C’est l’énorme difficulté des services de renseignements. Il y a quelques constantes, mais pas de profil type. La détection des candidats au jihad est extrêmement difficile. Il y a des gens qui sont des no-life, des paumés, sans emploi, des jeunes, des vieux, des femmes, des hommes, des chrétiens, des musulmans, même quelques juifs, des gens qui ont une bonne situation, un bon boulot, une famille… Daech recrute large, il ne fait aucune discrimination à l’embauche. Chacun a sa chance. Ils ont un message qui consiste à dire: «Personne ne t’aimait, nous on t’aimera, tu n’as pas de vie, nous on te donne un destin, tu n’as pas de pouvoir, on va t’en donner, tu auras une arme et tu pourras tuer, tu vas devenir quelqu’un». Beaucoup de jihadistes partent avec une réelle sincérité, le sentiment sûrement très naïf qu’ils vont pouvoir aider dans une démarche quasiment humanitaire. Une fois sur place, ils se rendent compte de tous les mensonges, à commencer par le fait que Daech ne combat pas le régime, ne protège pas les populations et tue avant tout les musulmans. Qui mieux que les déserteurs de Daech pour aller porter ce discours? On a besoin de mettre en avant des gens qui sont rentrés il y a trois mois de Syrie et qu’ils aillent dans les mosquées, dans les écoles, dans les prisons, dire que Daech c’est de l’arnaque. Pour le moment, le message que l’on n’arrive pas à démonter, c’est «le jihad c’est cool».

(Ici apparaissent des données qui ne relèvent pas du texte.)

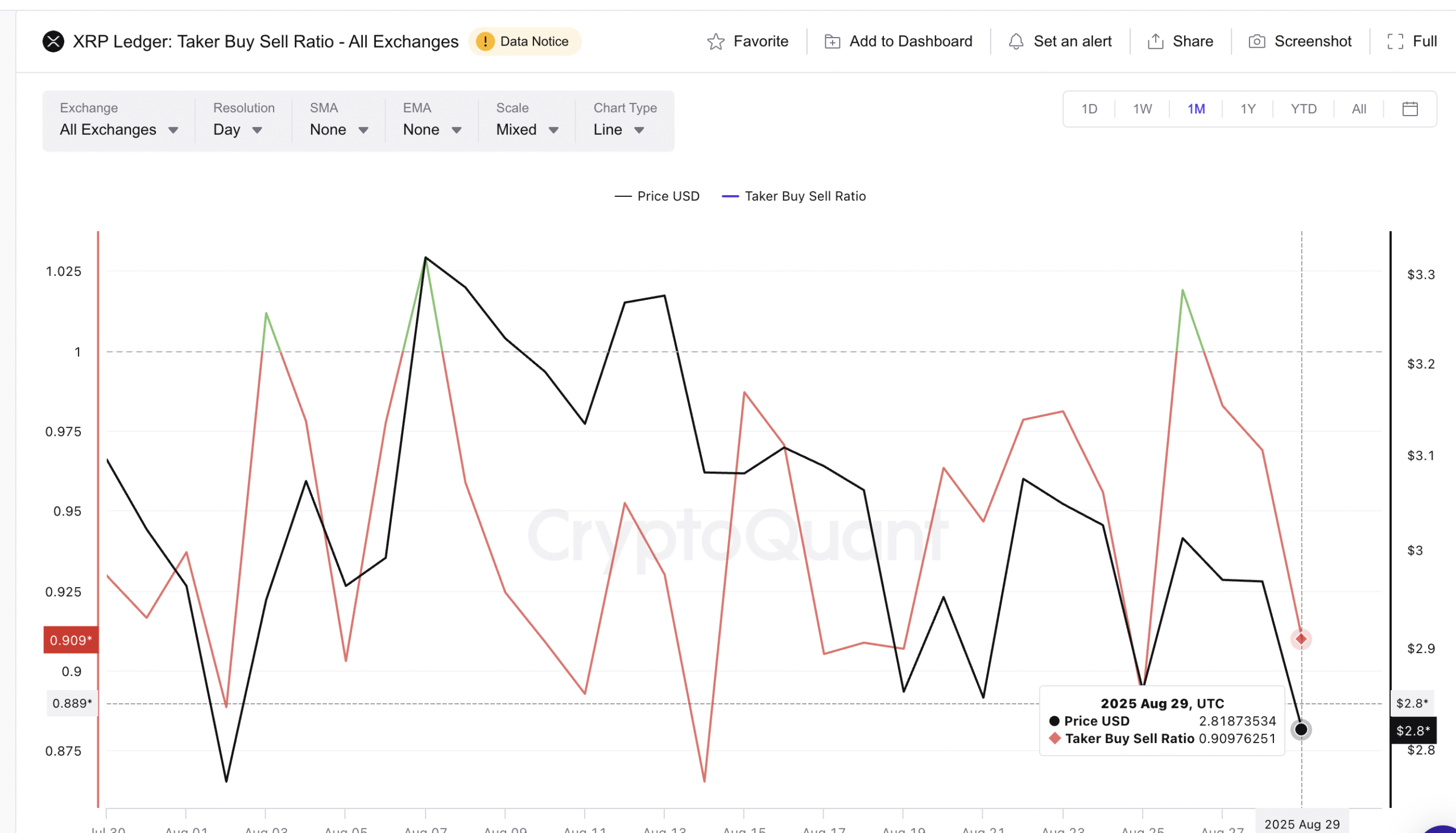Viewport: 1456px width, 833px height.
Task: Click the Set an alert bell icon
Action: coord(1017,41)
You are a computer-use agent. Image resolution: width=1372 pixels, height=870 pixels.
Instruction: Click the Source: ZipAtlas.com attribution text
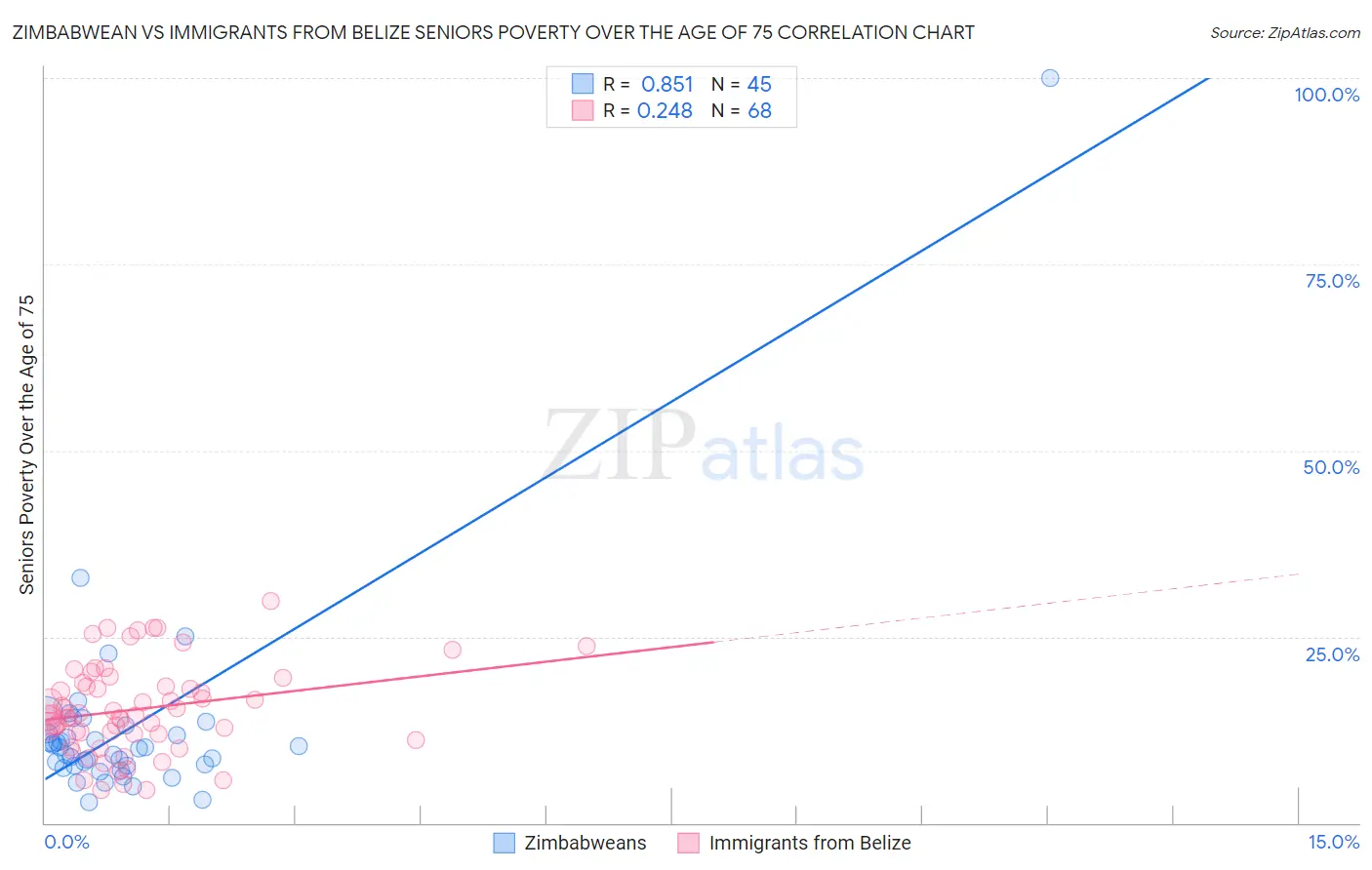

Propos recueillis par Jenny Saleh
 

Les autres projets en chantier
Pris dans la promotion de son livre, Jihad Academy, qui aura été publié en trois langues, Nicolas Hénin fourmille de projets. Il va notamment reprendre le blog d’Ignace Leverrier, Un œil sur la Syrie, avec le fils du diplomate, Frantz. A cela s’ajoutent deux projets d’ouvrages qui lui tiennent à cœur. «Il y a un travail d’enquête, qui est à l’intersection de la géopolitique et de la société française et qui est aussi un cri du cœur contre quelque chose que je déteste, à savoir le populisme», confie Hénin. «Et puis une B.D. de reportage sur l’histoire d’un migrant syrien, pour faire comprendre aux Français, à quel point les migrants et même les réfugiés politiques sont une chance». «Ce sont des gens qui ont prouvé leur courage par leurs prises de position politique d’abord, qui les ont poussés à quitter leurs pays, et puis par leur parcours d’exil, qui est en général semé d’embûches». Cette B.D. relatera «l’histoire d’un jeune migrant syrien très courageux et très méritant que j’ai retrouvé en France et dont je raconte l’histoire en Syrie et en France. C’est une biographie d’une personne réelle. Il a un parcours tout à fait exceptionnel, sa famille aussi, et cela dit beaucoup à la fois sur la révolution syrienne».